Dei 2 volumi esistenti che costituiscono lo spazio espositivo uno, per sottrazione appunto, ospita il nuovo giardino, l’altro, per addizione, accoglie il nuovo soppalco ed una lunghissima rampa pedonale, il “piano inclinato” (omaggio alla Fonction oblique che Claude Parent e Paul Virilio elaborarono proprio negli anni della costruzione di questo edificio) che permette di non interrompere il percorso durante l’ascesa. Percettivamente lo spazio cambia in continuazione e dal soppalco si ha una prospettiva completamente differente dello spazio espositivo.

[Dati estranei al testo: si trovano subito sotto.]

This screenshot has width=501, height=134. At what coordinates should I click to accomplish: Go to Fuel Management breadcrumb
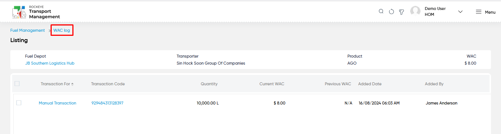(x=28, y=30)
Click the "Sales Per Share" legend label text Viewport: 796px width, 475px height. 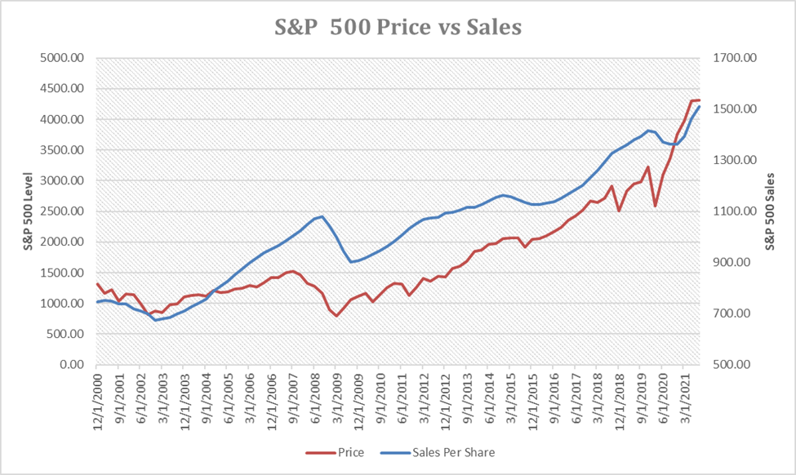click(x=451, y=452)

Anche la facciata originaria è stata manipolata, ri-modellata: lo scavo verso l’interno crea una sorta di foyer pubblico nella piazza. Se memoria e nostalgia sono materiali da costruzione e partecipano al progetto attraverso il riutilizzo della forma, e della materia, del lascito industriale, la facciata metallica, dorata e riflettente, testimonia il tempo presente: ciò che viene riflesso è adesso, è sempre contemporaneo, e come tale partecipa al progetto.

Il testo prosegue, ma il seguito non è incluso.